ETA: But "I will cooperate with anyone who verifiably asserts that they cooperate with anyone verifiably asserting a sentence logically equivalent to this one" won't work. So there would have to be a negotiation phase before the competition in which people publish the assertions they want to make about themselves, so that people can coordinate to agree on the exact formualtion of the mutually referential sentences they want to be seen to be true of them.

Some notes I've made on the entries:

(Note, this is largely from the perspective of "I want to write a bot that works by doing lots of static analysis to the other bots", since I was working on such a bot. In fact I can see now that the idea I had in mind didn't actually make sense, but, oh well, I have an idea for how to fix it for the next contest...)

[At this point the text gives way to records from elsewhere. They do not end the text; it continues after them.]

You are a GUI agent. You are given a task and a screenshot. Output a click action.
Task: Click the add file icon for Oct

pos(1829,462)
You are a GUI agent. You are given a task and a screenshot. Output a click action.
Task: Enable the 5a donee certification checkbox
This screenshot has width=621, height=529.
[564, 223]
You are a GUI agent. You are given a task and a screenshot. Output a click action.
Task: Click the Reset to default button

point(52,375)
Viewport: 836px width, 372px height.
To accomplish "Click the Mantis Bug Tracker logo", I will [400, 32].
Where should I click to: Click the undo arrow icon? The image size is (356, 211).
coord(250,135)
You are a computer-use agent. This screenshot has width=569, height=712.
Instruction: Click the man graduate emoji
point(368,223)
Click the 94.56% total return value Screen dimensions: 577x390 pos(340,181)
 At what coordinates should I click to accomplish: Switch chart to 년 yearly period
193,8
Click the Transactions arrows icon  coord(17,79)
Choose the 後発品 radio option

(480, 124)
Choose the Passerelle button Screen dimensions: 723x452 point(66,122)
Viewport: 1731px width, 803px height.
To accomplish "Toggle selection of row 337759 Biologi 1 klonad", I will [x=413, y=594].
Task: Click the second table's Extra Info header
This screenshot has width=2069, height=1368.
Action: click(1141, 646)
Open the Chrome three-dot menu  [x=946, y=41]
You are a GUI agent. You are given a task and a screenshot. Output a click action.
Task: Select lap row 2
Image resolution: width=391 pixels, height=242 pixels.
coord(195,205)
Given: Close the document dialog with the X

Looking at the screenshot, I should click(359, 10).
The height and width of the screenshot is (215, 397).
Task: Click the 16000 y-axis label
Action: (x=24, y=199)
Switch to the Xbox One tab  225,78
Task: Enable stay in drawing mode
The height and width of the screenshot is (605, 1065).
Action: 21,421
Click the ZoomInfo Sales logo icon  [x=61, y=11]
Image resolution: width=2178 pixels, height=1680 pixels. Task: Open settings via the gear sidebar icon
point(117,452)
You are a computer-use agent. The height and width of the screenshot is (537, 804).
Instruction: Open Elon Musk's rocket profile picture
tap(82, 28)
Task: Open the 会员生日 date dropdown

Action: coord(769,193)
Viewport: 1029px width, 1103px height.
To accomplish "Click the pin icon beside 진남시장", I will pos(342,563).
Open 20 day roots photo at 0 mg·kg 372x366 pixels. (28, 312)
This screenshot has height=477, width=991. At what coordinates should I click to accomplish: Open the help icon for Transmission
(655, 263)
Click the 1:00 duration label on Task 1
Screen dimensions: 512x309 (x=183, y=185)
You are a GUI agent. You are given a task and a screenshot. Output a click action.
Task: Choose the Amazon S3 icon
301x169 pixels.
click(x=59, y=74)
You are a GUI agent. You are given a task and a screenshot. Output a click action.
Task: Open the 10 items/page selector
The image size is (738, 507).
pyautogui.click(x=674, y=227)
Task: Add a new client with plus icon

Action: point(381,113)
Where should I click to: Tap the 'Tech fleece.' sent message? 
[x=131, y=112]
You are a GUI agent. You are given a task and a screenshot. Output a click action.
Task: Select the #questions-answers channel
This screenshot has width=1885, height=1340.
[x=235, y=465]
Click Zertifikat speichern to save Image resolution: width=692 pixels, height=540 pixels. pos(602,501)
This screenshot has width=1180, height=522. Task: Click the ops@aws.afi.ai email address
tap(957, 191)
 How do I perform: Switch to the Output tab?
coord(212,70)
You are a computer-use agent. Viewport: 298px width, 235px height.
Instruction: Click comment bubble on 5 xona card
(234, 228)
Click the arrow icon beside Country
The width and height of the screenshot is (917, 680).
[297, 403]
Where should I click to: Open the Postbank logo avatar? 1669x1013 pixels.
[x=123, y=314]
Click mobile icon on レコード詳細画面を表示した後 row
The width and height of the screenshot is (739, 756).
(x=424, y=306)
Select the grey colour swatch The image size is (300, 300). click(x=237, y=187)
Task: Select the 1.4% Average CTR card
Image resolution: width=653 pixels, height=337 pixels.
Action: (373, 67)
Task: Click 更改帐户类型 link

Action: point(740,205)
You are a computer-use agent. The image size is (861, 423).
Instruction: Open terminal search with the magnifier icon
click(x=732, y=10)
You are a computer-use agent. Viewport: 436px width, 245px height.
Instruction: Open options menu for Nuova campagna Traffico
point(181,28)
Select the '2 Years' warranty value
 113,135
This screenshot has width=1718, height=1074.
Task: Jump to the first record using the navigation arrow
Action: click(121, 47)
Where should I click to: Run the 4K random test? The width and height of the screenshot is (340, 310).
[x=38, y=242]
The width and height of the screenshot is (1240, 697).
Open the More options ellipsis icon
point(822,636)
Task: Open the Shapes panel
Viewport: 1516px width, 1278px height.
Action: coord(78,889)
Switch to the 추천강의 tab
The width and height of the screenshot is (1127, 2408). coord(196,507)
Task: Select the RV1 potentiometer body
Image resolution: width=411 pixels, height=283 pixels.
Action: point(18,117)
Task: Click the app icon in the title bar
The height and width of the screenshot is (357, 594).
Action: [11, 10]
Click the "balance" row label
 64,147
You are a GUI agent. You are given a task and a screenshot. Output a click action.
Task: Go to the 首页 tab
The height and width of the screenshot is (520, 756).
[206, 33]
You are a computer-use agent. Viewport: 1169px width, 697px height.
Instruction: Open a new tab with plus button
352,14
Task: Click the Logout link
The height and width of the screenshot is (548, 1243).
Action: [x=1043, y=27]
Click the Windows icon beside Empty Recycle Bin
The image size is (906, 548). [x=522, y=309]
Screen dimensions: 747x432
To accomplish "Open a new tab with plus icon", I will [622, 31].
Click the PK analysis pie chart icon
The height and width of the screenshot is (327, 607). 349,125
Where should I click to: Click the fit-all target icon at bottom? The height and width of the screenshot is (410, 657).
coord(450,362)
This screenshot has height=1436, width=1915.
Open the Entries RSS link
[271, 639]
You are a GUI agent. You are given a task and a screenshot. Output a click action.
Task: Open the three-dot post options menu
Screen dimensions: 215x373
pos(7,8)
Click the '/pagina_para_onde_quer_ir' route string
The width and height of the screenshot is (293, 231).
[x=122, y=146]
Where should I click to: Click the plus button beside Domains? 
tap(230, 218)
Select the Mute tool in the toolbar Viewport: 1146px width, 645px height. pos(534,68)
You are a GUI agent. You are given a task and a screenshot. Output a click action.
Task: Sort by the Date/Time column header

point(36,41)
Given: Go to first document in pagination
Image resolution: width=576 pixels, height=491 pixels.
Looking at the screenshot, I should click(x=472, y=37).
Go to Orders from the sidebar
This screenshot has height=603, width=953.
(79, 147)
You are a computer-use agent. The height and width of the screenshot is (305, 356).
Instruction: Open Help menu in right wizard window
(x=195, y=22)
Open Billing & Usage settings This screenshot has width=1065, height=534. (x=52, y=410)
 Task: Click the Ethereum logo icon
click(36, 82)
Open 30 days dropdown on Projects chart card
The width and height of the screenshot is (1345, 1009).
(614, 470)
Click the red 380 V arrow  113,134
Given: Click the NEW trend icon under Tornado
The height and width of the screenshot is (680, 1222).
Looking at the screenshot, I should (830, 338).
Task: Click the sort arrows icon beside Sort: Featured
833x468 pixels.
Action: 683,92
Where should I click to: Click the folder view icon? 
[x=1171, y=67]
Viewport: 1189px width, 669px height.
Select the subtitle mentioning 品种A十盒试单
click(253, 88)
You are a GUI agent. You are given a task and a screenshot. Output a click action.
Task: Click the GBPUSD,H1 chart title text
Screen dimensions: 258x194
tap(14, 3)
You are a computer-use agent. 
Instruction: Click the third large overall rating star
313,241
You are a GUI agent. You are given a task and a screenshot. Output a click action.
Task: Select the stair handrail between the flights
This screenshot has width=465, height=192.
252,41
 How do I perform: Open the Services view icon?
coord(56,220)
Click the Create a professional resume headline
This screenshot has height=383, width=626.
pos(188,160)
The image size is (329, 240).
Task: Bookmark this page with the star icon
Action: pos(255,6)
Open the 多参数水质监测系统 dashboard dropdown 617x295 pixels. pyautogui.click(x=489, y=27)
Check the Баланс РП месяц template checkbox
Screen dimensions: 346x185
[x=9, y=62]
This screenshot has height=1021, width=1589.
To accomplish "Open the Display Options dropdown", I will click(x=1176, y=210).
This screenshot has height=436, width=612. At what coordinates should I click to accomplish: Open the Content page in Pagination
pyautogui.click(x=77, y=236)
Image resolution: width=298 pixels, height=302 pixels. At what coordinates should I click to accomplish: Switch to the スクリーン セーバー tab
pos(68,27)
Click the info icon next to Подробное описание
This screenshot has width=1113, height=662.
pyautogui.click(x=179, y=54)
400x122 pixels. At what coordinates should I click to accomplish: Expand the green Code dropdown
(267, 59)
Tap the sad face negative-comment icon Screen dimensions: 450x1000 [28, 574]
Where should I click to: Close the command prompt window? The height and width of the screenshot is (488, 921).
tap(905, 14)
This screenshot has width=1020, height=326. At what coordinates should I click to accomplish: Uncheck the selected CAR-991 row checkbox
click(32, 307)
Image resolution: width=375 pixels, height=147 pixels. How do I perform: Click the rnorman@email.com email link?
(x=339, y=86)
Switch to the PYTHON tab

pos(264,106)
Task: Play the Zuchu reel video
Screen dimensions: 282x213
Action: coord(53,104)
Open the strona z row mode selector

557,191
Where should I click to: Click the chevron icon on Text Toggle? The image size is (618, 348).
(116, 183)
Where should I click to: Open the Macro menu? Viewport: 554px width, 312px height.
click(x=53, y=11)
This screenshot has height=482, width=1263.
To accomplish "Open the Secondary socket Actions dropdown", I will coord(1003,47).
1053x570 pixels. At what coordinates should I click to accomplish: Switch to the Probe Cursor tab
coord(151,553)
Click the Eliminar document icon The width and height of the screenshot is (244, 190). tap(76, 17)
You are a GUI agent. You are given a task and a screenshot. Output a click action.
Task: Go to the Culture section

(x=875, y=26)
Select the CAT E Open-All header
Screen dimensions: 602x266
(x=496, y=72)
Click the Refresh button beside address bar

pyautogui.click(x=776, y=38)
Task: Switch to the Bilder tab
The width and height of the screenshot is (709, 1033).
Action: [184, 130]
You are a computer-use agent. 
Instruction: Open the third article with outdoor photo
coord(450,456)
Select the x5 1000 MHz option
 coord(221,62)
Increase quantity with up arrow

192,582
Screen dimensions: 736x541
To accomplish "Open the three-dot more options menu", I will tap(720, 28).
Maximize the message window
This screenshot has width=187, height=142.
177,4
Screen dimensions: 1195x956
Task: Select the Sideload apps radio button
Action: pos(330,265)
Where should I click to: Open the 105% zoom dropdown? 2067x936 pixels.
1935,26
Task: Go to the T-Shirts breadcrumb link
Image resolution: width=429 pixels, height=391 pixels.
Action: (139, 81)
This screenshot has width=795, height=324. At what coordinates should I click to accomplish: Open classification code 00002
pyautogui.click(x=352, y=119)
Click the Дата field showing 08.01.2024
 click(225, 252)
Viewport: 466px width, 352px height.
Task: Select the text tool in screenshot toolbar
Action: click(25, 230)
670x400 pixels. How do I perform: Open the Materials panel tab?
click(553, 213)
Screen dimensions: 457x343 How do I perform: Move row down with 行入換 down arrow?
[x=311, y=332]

  • Mutation: Three of the bots -- K, L, and R -- used mutation. N and P used a function "namespace-set-variable-value!"; not sure what that does so I'm not sure if it's really mutating things in context. Nonetheless, point is, I might have to deal with mutation next time around. (Or I can just decide "mutation is defection". That might be appropriate.)
  • Do loops: Nobody use do loops... but L used a for loop, which isn't even standard Scheme, IINM. My program totally would have choked on that. (I had just planned on counting do loops as a defection, meanwhile...)
  • Syntax redefinition: Thankfully, nobody did this. As for whether my (ultimately empty) declaration that I'd consider such a defection had anything to do with this, I don't know.
  • Fine-grained randomness: One program, K, called random with no argument; no program called random with an argument higher than 100. (If I can actually get this thing working for the next contest, btw, I entirely intend to count calling random without an argument as a defection, as well as with an argument more than about 1000 or so.) K didn't actually need randomness that fine, note; it was just generating a 1-in-100 chance.
  • Multithreading: All four of the "big programs" -- K, N, P, and R -- used this. Unsurprising, seeing as it's the only way to do an apply-with-timeout. I'm kind of surprised Racket doesn't natively provide a function for this, seeing as it provides time-apply already, but unfortunately it doesn't and you can't even use time-apply to build one; you have to use multithreading. P I noticed built such a function themselves, called timeout-exec; I don't know about the others.
  • Other timing things: S slept for 9 seconds, for reasons I don't understand (see wedrifid's and BloodyShrimp's comments about why such a program is a bad idea). It then had some weird conditional involving time, but the conditional could only come out one way, so I'm not sure what's going on there. Just some obfuscation? That seems like a bad idea. (Not related to time, but G also had a weird conditional that could only come out one way. Not sure what's going on there either.)
  • Other threading things: T sleeps, yet doesn't seem to use timing or multithreading anywhere? Is this some subtle "this has an effect if I'm being run in another thread" thing?
  • Quasiquotation: All four of the "big programs" K, N, P, and R used quasiquotation. OK, this is probably not too worthy of note, except writing the quasiquote handler was one of the places I got stuck when writing my program (in retrospect, it was certainly not the biggest problem). I contemplated counting quasiquotes as a defection -- and would have done so had I finished the rest of the program except for that -- but that seemed and now even more so seems unreasonable, especially since my own program was going to use quasiquotes. (Why do quasiquotes exist? Well, OK, I get why they exist. I'd just like to point out that -- if I'm understanding correctly, which I might not be -- quasiquotes are never necessary, and, aside from quoting symbols, neither is quote, because there exists the list function, which is an ordinary function call and I could have handled like an ordinary function call. Oh well. I'll probably take the time to get my quasiquote handler working next time... in fact I think I see how to fix it already...)
  • Delay, force, call/cc: Thankfully noone tried to use any of these! Edit: Similarly with multiple-values stuff.

(I call K, N, P, and R the "big programs" since they were the ones long enough that I didn't take the time to make a detailed analysis of what they do.)